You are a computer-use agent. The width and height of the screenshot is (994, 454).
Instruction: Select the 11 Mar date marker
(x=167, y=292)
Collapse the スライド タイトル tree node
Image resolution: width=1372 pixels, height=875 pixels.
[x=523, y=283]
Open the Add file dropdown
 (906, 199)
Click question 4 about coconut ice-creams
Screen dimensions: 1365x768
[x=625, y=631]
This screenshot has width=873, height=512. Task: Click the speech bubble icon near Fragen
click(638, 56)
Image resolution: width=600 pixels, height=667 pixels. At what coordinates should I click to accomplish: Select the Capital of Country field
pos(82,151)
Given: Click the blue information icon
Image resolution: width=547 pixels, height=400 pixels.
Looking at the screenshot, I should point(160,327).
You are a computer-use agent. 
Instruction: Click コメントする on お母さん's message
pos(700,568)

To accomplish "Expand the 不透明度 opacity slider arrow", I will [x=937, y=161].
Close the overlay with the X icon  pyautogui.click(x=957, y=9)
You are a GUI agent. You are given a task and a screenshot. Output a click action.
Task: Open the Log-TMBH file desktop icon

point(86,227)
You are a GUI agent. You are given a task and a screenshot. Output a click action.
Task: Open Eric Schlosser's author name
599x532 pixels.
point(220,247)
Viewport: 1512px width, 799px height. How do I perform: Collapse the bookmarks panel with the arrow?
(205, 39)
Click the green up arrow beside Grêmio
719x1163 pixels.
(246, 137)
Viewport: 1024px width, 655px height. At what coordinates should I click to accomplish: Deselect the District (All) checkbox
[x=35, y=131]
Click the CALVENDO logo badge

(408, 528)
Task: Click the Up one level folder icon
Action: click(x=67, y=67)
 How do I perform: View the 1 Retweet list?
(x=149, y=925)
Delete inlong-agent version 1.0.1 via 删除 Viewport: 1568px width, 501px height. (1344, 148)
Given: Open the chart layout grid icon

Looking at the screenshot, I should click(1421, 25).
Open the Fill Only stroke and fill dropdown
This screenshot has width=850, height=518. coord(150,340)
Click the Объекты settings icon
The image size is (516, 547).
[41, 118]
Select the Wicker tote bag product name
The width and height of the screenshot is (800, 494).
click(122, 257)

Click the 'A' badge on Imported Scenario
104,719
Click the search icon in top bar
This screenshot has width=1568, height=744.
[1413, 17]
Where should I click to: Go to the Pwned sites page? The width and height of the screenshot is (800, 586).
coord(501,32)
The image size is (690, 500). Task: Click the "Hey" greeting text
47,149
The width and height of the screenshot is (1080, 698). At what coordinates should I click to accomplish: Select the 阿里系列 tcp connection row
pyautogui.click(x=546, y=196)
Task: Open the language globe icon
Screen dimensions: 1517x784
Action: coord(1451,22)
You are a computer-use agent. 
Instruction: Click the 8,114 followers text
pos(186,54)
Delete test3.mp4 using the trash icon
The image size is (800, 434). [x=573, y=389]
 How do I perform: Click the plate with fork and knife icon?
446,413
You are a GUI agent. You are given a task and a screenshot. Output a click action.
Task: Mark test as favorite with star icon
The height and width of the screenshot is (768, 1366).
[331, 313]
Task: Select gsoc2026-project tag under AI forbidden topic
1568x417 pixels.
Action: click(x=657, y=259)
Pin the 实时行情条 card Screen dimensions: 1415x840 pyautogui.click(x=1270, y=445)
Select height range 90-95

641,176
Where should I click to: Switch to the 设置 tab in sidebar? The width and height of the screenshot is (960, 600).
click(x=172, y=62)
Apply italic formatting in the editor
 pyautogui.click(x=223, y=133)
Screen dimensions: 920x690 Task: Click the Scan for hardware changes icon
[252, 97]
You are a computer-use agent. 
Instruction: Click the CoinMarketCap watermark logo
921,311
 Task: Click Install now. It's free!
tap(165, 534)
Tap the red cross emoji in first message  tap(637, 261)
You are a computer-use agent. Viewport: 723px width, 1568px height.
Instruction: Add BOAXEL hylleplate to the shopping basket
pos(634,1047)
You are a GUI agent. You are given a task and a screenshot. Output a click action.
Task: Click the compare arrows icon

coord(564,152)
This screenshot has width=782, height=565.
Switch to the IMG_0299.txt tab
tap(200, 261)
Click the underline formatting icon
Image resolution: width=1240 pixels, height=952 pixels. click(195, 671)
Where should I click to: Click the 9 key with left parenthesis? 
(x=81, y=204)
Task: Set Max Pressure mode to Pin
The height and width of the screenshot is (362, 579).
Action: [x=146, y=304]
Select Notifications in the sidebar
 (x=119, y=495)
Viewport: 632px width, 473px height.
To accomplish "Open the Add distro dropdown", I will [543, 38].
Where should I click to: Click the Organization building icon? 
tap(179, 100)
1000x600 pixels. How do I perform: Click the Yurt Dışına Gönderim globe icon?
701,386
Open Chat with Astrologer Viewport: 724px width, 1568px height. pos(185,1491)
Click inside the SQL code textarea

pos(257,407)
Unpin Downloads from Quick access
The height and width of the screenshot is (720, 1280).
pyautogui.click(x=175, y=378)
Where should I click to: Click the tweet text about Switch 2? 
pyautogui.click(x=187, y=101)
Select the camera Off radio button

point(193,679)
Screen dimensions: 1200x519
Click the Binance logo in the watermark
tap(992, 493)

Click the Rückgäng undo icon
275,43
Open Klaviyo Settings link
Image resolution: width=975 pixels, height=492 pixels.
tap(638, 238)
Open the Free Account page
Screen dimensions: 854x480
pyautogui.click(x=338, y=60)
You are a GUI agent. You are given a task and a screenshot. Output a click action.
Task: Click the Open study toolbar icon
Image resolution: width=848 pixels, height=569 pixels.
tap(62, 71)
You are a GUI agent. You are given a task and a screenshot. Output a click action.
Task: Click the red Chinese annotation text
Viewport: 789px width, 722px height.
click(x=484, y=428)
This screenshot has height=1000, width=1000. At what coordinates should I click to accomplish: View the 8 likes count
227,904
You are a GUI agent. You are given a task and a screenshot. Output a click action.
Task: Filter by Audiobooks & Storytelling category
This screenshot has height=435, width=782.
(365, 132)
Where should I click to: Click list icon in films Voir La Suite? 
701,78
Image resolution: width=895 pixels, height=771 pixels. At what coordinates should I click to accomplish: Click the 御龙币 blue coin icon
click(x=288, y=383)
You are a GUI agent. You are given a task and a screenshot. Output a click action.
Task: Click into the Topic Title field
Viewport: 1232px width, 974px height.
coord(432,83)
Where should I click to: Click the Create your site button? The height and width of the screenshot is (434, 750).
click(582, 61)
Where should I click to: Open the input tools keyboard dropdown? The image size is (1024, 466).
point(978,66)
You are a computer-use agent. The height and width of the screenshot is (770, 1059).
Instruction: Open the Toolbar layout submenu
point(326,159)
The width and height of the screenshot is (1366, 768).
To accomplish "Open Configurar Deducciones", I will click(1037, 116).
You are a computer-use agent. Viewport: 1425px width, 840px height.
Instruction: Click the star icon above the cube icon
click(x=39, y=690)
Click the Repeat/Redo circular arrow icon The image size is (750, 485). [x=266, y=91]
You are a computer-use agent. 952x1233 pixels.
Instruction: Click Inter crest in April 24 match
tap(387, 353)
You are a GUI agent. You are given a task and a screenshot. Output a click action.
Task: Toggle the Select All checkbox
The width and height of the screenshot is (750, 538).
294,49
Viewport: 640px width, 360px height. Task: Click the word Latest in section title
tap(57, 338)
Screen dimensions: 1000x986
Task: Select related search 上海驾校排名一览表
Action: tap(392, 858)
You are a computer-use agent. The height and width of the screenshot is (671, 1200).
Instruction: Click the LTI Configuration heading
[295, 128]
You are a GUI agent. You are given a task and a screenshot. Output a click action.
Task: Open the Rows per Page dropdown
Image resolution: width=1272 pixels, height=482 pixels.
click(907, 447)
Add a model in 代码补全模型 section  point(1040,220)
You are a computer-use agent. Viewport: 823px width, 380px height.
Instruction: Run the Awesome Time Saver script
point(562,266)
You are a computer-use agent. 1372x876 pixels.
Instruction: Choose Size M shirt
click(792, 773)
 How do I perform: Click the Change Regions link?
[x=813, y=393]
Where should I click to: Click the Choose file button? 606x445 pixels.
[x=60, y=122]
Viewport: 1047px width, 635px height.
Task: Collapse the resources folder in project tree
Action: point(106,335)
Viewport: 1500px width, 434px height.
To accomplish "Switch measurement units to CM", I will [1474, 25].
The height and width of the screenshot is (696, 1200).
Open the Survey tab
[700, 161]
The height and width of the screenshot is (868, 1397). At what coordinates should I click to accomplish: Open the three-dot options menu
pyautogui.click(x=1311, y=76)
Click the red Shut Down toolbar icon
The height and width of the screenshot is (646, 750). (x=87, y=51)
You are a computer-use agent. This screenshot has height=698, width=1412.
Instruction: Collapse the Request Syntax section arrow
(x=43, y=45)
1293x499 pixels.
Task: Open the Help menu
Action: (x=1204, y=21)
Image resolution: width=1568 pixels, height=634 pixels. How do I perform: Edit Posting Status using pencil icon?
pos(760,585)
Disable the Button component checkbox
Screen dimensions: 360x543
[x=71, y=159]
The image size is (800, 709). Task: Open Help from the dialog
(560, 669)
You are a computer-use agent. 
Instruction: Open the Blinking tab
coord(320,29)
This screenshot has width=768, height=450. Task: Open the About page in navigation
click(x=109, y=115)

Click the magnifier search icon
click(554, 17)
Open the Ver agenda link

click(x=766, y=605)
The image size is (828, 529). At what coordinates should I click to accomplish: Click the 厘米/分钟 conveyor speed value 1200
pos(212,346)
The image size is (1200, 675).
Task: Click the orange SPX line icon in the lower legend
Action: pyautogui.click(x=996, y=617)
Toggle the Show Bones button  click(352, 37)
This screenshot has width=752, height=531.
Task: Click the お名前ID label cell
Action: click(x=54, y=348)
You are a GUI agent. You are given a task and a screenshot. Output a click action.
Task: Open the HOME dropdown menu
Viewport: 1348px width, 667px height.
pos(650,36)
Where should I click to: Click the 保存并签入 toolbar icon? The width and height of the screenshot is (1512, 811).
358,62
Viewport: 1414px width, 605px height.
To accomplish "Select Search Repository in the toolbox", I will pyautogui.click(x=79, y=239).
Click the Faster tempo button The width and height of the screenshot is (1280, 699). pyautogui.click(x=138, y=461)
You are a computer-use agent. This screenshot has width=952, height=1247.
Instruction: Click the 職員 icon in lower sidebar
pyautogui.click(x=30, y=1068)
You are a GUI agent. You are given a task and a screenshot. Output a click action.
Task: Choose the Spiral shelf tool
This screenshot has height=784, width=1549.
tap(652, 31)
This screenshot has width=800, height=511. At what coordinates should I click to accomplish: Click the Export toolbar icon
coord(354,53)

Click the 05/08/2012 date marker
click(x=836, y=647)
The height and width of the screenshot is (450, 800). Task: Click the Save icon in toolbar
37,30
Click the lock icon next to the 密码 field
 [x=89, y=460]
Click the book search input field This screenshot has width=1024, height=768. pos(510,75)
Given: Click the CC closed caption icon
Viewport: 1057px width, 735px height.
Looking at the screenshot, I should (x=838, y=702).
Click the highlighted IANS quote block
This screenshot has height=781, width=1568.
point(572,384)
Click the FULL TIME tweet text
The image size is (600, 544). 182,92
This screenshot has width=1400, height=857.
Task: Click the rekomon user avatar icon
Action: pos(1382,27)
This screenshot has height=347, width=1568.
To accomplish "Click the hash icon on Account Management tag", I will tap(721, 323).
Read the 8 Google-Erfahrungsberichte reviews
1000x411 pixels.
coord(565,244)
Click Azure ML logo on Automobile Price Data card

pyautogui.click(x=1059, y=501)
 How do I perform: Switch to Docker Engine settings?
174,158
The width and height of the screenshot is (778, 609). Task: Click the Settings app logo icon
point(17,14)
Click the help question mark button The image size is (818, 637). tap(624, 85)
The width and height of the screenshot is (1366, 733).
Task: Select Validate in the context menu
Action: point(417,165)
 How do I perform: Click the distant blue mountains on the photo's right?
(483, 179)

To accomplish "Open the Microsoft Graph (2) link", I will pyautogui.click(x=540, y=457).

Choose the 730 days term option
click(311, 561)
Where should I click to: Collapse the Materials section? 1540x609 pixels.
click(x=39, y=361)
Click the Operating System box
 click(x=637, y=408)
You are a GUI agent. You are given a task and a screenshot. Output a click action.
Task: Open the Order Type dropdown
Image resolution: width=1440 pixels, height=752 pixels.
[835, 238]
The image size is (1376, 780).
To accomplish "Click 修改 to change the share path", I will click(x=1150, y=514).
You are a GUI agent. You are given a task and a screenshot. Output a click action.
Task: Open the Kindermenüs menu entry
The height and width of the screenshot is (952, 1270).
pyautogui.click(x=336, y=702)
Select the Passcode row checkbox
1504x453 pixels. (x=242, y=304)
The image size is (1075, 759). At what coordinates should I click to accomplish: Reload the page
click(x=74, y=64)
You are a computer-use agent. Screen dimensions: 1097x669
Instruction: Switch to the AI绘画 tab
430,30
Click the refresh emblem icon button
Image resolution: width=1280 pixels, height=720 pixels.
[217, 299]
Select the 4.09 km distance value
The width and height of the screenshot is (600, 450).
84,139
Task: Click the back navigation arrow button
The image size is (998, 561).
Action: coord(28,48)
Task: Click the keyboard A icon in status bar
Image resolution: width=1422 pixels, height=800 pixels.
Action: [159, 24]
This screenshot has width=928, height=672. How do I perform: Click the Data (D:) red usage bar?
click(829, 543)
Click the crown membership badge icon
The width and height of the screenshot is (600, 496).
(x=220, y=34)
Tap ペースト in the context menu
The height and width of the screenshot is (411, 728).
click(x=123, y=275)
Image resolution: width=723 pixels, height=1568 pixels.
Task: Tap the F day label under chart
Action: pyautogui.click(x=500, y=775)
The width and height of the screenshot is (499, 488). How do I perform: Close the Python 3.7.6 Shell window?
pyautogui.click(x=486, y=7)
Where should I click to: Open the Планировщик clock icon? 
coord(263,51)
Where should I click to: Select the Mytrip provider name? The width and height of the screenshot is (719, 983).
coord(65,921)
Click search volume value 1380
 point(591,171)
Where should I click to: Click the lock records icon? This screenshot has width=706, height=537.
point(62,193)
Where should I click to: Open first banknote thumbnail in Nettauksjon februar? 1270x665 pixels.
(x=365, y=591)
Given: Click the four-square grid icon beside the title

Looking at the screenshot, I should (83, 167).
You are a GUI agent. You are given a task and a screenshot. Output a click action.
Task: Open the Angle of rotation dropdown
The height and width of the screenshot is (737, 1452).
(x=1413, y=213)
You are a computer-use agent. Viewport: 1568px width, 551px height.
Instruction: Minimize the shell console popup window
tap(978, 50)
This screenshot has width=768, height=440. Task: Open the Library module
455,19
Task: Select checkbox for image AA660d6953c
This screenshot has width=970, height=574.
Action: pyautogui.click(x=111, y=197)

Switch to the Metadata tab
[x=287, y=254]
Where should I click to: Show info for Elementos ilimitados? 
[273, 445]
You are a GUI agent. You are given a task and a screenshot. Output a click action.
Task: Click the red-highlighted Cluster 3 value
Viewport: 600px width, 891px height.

PROBLEM STATEMENT: Using the records above, copy word for word the line with "Where should I click to: Switch", the line with "Tap the red", and every line between them.

RESPONSE BOX:
Where should I click to: Switch to the 设置 tab in sidebar? The width and height of the screenshot is (960, 600).
click(x=172, y=62)
Apply italic formatting in the editor
 pyautogui.click(x=223, y=133)
Screen dimensions: 920x690 Task: Click the Scan for hardware changes icon
[252, 97]
You are a computer-use agent. 
Instruction: Click the CoinMarketCap watermark logo
921,311
 Task: Click Install now. It's free!
tap(165, 534)
Tap the red cross emoji in first message  tap(637, 261)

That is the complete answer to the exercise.